Andreas Richtofen é doutor em Química pela Universidade de São Paulo e nasceu de uma família abastada. Já Ana da Silva, de 34 anos, conta que sempre “viveu na miséria e na prostituição”. Ela largou o crack há três anos, mas teve uma recaída há um ano e meio. Nessa época, já estava grávida do pequeno Celso. "Então parei de vez, porque queria muito esta criança". Agora, ela está grávida de novo e mostra orgulhosa uma barriga de sete meses enquanto empurra um carrinho de bebê. Seu filho Celso corre pela rua com o pai enquanto ela conta que mora em um hotel da Prefeitura, do programa Braços Abertos. Já seu marido, Anderson, que trabalha nos semáforos de trânsito do centro da cidade, vive em um albergue municipal. Durante o dia, estão juntos. Na rua. "É complicado, a gente não quer essa vida pra gente não. Morar em hotel é ruim porque tem muito barulho e muita gente usando drogas. Não quero meus filhos convivendo com isso", lamenta Ana. Além de querer trabalhar, ela diz ter apenas uma ambição na vida: "Quero ter um lugar parar morar. Um lugar meu, que eu saiba que, quando eu morrer, meus filhos vão ter onde ficar".

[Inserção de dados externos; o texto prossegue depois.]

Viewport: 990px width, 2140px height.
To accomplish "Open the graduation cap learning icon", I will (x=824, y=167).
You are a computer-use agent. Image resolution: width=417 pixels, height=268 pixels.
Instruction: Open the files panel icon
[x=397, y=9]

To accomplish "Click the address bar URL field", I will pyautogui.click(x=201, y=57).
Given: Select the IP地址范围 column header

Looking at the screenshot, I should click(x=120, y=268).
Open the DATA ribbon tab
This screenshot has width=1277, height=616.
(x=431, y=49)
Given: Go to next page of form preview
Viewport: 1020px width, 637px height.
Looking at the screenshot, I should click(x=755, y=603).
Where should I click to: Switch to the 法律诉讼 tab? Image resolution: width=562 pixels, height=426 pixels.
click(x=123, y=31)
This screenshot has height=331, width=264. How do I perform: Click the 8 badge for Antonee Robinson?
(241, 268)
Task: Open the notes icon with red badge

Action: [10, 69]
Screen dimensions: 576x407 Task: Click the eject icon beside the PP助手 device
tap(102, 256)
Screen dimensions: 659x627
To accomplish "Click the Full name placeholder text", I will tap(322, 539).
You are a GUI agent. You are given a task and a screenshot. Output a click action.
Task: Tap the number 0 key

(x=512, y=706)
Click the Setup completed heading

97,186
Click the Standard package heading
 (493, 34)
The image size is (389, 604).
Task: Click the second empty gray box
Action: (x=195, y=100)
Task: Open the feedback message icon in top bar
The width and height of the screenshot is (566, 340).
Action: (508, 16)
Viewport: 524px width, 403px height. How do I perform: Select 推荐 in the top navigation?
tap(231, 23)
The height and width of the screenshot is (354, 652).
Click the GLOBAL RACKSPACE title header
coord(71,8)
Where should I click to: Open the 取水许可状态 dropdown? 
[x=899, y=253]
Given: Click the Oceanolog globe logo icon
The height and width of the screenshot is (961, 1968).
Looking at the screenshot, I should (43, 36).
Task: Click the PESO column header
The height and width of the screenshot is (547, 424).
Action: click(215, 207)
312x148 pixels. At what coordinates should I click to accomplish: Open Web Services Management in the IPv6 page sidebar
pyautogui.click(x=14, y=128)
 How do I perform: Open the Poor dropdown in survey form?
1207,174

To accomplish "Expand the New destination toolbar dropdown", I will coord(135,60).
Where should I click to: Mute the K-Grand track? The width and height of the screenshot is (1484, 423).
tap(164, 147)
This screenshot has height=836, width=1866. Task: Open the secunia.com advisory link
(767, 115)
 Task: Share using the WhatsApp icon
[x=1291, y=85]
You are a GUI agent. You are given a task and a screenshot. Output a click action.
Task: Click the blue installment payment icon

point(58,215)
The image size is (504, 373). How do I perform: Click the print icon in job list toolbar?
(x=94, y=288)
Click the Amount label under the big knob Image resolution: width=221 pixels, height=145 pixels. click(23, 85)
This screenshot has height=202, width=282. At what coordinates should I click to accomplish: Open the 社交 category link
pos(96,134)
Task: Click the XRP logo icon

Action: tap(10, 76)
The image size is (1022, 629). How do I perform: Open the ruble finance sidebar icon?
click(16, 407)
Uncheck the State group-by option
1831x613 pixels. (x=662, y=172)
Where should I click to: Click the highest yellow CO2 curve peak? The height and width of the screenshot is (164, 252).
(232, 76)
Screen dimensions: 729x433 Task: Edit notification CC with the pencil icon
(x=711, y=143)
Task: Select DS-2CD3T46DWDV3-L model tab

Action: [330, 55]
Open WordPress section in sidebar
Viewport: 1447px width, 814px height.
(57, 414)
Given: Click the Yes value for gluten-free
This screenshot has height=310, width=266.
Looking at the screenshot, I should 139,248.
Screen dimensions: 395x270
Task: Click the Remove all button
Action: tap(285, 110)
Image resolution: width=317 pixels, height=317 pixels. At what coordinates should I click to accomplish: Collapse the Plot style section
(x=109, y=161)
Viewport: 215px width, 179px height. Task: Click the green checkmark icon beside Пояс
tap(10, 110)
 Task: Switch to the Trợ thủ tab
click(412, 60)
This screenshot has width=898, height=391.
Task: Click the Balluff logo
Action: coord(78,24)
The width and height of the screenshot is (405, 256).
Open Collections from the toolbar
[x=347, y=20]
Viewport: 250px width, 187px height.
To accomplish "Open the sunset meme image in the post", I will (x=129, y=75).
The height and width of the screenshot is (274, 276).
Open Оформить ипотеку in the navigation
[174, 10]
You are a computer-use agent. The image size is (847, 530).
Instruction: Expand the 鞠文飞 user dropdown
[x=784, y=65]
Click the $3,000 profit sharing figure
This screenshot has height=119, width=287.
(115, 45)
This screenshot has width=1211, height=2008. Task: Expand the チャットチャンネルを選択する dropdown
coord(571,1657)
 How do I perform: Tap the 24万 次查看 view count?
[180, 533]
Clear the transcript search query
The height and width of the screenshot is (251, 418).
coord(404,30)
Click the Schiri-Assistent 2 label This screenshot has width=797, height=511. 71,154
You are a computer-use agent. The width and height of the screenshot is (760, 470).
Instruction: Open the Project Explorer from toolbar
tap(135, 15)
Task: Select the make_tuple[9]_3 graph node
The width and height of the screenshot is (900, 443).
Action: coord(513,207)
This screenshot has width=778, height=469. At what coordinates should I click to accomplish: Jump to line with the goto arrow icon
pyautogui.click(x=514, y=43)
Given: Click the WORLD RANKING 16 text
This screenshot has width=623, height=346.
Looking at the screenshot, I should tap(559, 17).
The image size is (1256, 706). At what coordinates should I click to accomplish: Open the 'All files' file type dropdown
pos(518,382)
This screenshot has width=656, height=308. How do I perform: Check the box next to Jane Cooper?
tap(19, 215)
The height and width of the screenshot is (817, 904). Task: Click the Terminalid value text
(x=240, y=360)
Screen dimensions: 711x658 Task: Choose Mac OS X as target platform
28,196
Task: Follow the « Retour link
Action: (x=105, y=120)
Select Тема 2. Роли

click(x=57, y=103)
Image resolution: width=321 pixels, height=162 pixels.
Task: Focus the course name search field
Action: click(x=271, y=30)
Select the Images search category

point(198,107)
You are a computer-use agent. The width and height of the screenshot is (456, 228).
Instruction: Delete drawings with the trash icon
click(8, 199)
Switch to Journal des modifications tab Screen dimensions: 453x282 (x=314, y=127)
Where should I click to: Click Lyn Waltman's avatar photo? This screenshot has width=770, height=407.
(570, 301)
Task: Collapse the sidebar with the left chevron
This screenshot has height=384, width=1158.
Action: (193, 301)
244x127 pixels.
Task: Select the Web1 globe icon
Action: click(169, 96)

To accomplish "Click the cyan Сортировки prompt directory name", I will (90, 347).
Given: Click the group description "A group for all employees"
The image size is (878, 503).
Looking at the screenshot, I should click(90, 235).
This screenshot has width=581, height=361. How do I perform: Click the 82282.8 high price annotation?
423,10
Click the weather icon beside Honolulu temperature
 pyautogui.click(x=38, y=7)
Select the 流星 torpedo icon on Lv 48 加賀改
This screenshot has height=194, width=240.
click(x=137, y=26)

Superar as fronteiras junto aos usuários e à população da cidade é um desafio. Um verso escrito em um antigo edifício esverdeado de dois andares, na esquina da rua Helvétia com a alameda Dino Bueno, ali na cracolândia, bem poderia resumir este drama a céu aberto: "A vida é um emaranhado de nós". Uma delas é a de Cícero Rodrigues, que vive agora a 400 metros dali, na praça Princesa Isabel. Sem camisa e com alguns arranhões no peito, ele caminha lentamente com uma grande moldura de quadro preta apoiada em seus ombros e segurando duas telas de pintura. Ele é conhecido entre seus amigos e assistentes sociais da Prefeitura como "artista". "Pego muito material no lixo", conta ele, que se vira como pode para pintar, para fazer a sua arte. Magro e com aspecto saudável, mas com o olhar disperso e a fala um pouco confusa, conta que usa crack há 21 anos. "Eu até gostaria de parar. Mas para eu parar, tenho que ter algo que signifique para mim”.